La Presidente cree que Argentina es un modelo en cuanto a defensa de los DDHH. ¿Lo creerá en serio? La Presidente cree que su marido no gobierna. ¿Lo creerá en serio? La Presidente cree que se ha redistribuido la riqueza durante el gobierno anterior y que se seguiría haciendo de estar en vigencia la 125. ¿Lo creerá en serio? La Presidente cree que sólo ha pecado de ingenuidad ante poderosos intereses. ¿Lo creerá en serio?
¿La Presidente es en verdad Caperucita Roja o la Presidente miente?
La desilusión crece por minutos. Se esperaba un cambio profundo, enfrentando a la realidad con realismo. Fue sólo un maquillaje inteligente para ganarle la tapa de los medios a la Rural.

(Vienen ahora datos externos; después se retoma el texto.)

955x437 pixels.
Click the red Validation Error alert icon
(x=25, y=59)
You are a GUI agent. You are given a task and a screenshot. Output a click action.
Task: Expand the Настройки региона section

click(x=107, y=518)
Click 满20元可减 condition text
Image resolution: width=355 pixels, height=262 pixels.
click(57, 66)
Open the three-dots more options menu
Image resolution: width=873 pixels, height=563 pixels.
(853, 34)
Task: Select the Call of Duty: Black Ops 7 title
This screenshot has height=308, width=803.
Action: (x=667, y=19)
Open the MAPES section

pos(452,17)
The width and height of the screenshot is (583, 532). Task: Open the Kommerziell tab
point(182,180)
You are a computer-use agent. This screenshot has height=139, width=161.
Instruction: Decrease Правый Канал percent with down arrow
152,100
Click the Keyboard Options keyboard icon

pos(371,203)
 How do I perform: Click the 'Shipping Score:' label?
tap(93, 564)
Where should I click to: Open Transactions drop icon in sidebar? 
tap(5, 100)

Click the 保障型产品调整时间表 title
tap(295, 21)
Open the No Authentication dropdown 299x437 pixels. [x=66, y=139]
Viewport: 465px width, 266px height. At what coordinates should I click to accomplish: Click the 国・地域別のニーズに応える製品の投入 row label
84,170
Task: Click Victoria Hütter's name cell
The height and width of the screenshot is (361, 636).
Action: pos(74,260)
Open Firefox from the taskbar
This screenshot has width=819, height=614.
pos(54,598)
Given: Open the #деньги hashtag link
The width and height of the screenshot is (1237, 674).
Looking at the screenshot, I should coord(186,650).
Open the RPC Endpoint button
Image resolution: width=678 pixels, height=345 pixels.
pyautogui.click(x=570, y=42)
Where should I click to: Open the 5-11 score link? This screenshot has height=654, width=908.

“Volvería a hacer todo lo que hice”. ¿Nadie le acerca a la Presidente cifras reales de divisas que se fueron, de aumento de riesgo país, de mercados perdidos, de inflación verdadera, de crecimiento de la pobreza, de aumento del desempleo?
“Volvería a hacer todo lo que hice”. Triste, muy triste.
P.D.: Sería bueno que la Presidente dejara de decir “lock out patronal”; el “lock out” sólo puede ser patronal, es redundante.